(TEKS BACAAN)
+--

Esai ini menunjukkan bagaimana perkampungan dan area peri-urban menjadi bagian pokok dari perkembangan urban. Posisinya berada di pinggiran atau di tengah-tengah kota, yang disebut sebagai "middling-urbanism".
Abidin mengamati, kota-kota di Asia Tenggara atau global south khususnya, memiliki fenomena middling-uranism, atau mudahnya, bangunan-bangunan kecil yang relatif tergencet di antara gedung-gedung besar/pencakar langit.
"I define middling-urbanism as an urban condition characterized by the existence of the kampung in formation of urban center or suburban areas. It follows that the kampung plays an important social, economic and political role in the functioning of the city."
Esai ini berfokus pada Jakarta, bahwa desakota mengambil peran dalam pembentukan kota, yaitu interaksi antara area formal kota dan perkampungan tidak tetap yang disebut kampung. Kampung dianggap menjadi bagian penting yang memiliki relasi pokok dengan kota, dan dia bisa berada di tengah-tengah. Middling ini diartikan sebagai relasi termporal untuk berbagi.
Secara spasial, kampung merupakan ruang antara di mana para pendatang dari desa ke kota atau dikenal sebagai kaum urban diartikan tidak hanya secara teritori, tetapi juga praktik sosial-budaya.
Keberadaan kampung dibutuhkan untuk menstabilkan polarisasi sistem rural-urban. Sementara keberadaan bangunan middling ini tuh kontras dengan kota, juga kontras dengan sumber daya dan sederhananya menjadi korban dari modernisasi kapitalis. Middling-urbanism merujuk pula pada hubungan dan mobilasasi kelas dengan formalisasi kota. Yang rentan banjir, kebakaran, dan berbagai situasi epidemik lain.

+--

(BAHAN LATIHAN)
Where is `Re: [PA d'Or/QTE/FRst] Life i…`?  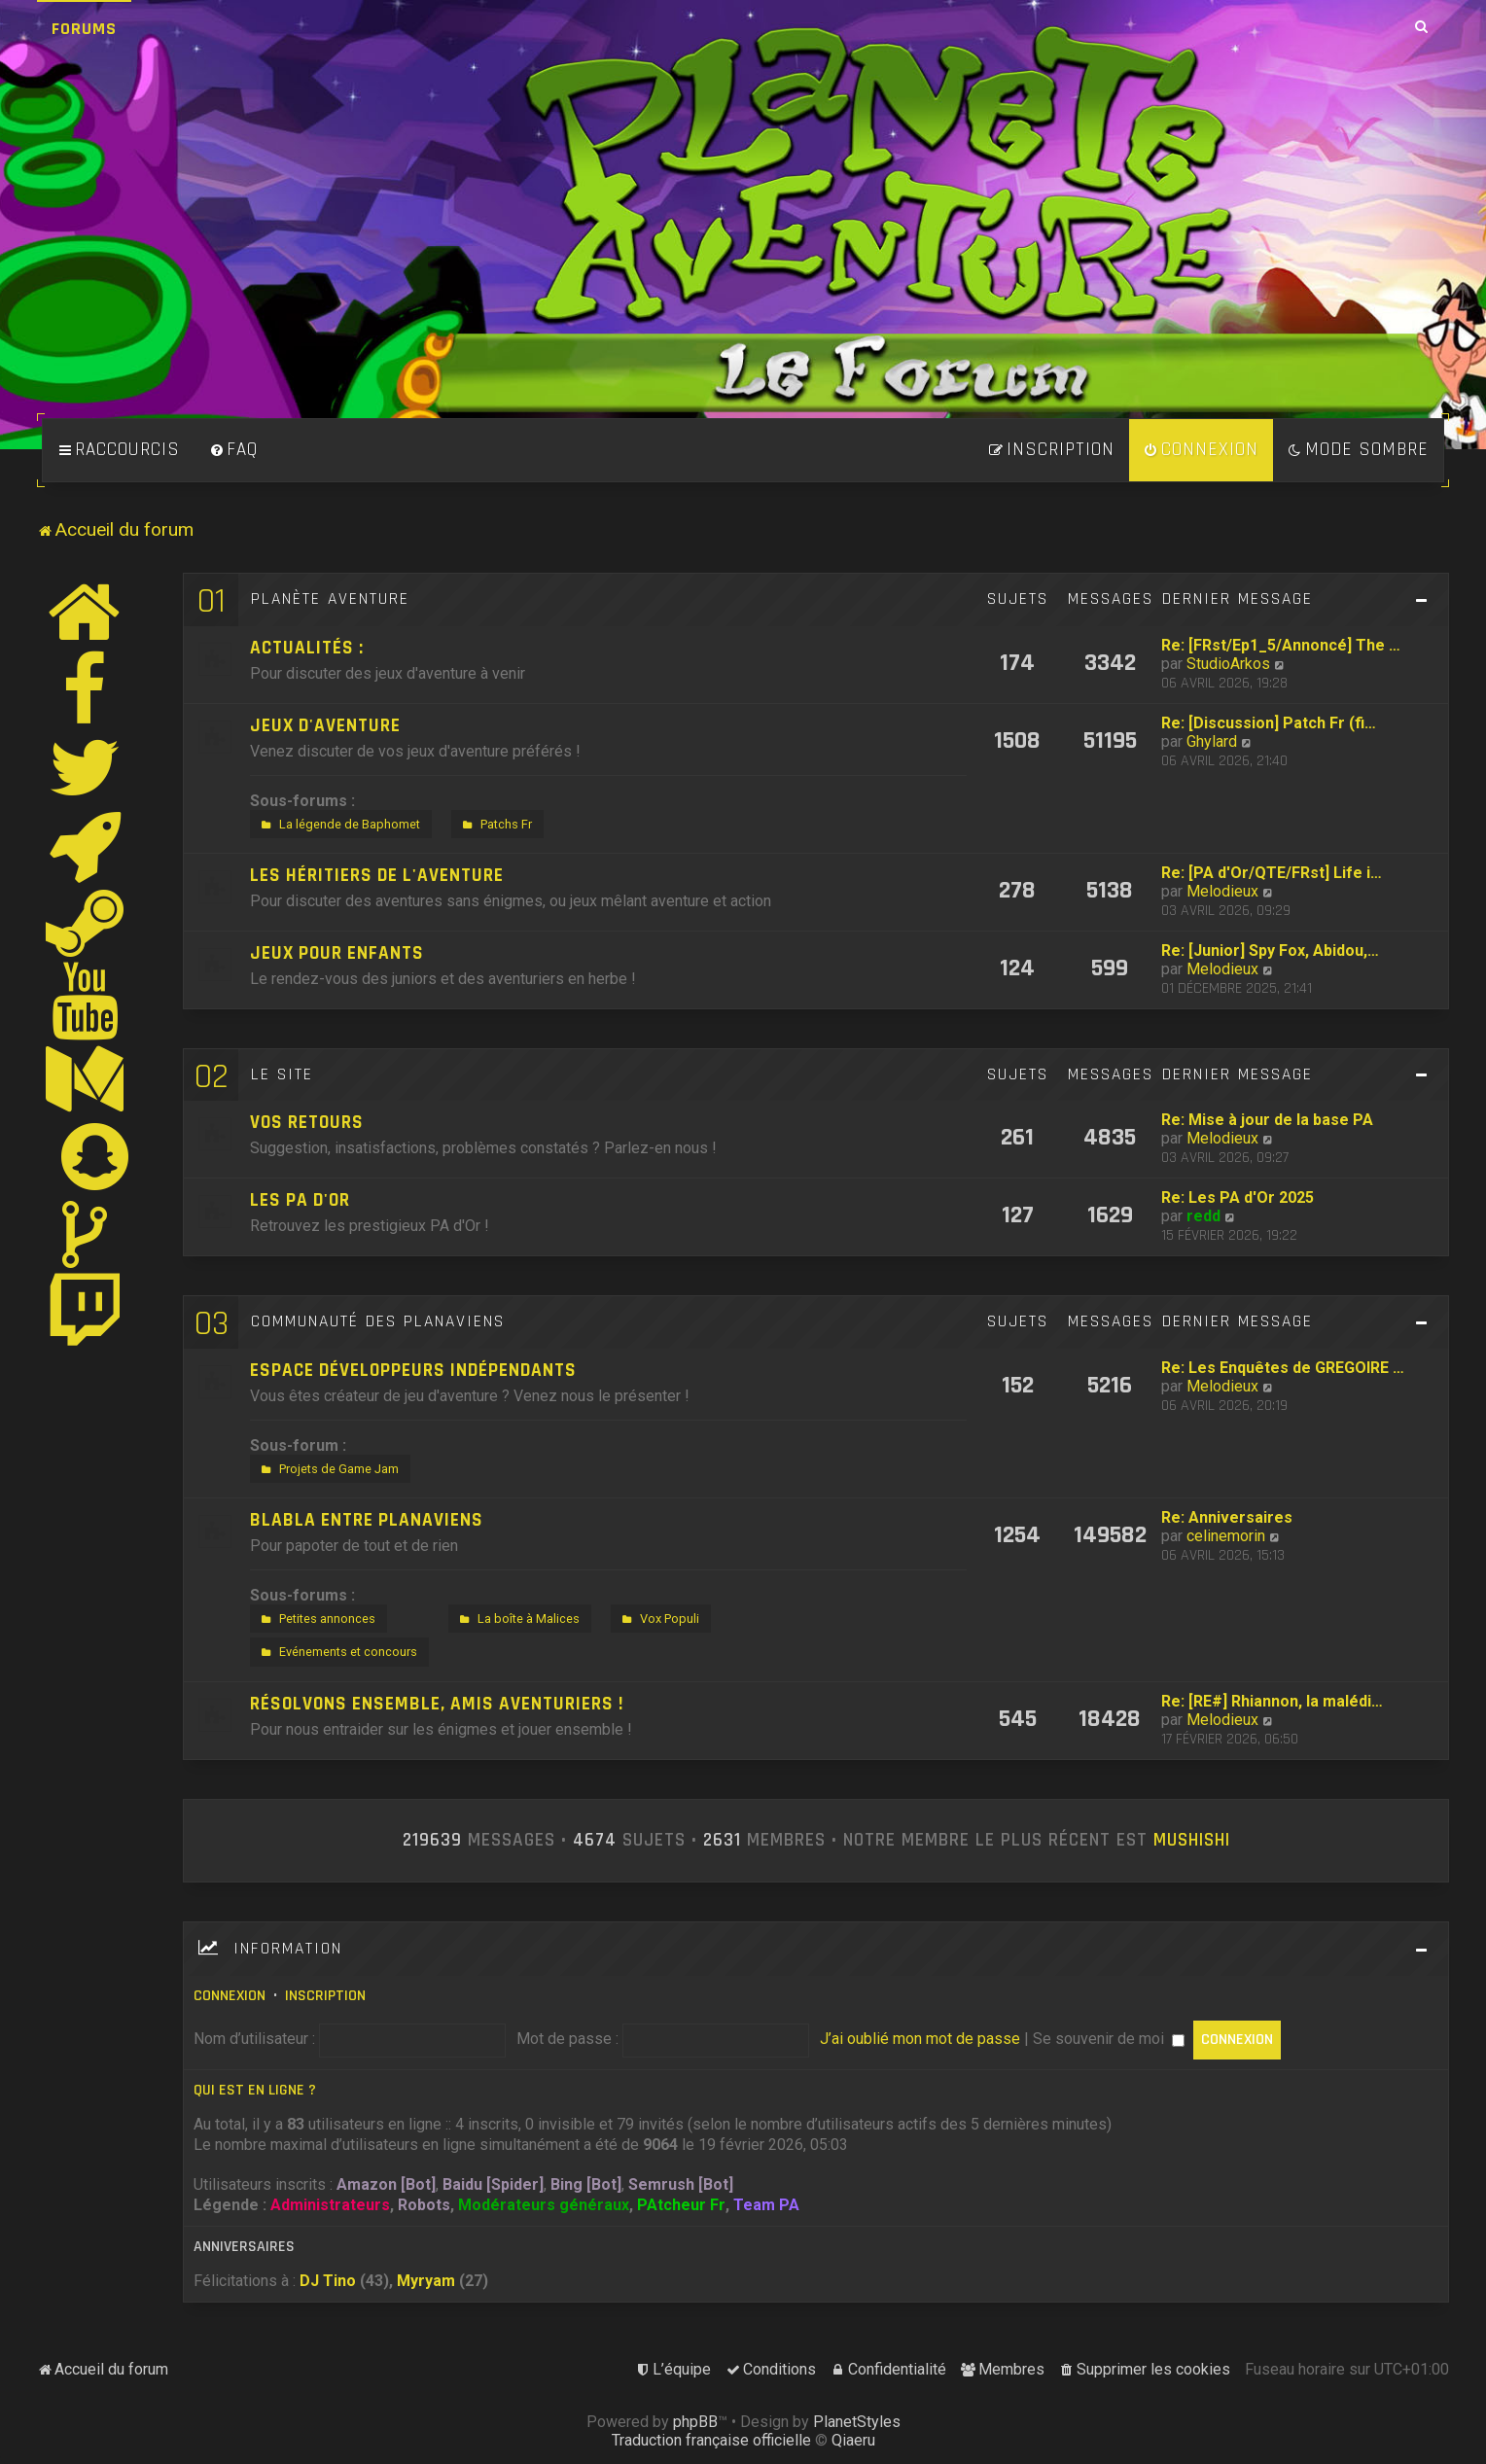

+--

(ISI TUGAS) Menurut teks tentang middling-urbanism, untuk apa keberadaan kampung dibutuhkan?

(JAWABAN BENAR) Keberadaan kampung dibutuhkan untuk menstabilkan polarisasi sistem rural-urban.